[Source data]

<<<<

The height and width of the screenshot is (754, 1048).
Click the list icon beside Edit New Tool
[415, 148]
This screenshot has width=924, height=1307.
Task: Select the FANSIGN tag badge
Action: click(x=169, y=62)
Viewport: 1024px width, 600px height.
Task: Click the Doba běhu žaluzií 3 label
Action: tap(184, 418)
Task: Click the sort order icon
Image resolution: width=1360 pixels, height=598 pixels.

>>>>

§ **How to complete this task**
Repeat exactly, and only, the lines from the line containing "Task: Click the sort order icon" through the last line of the records above, both included.

§ **Written response**
Task: Click the sort order icon
Image resolution: width=1360 pixels, height=598 pixels.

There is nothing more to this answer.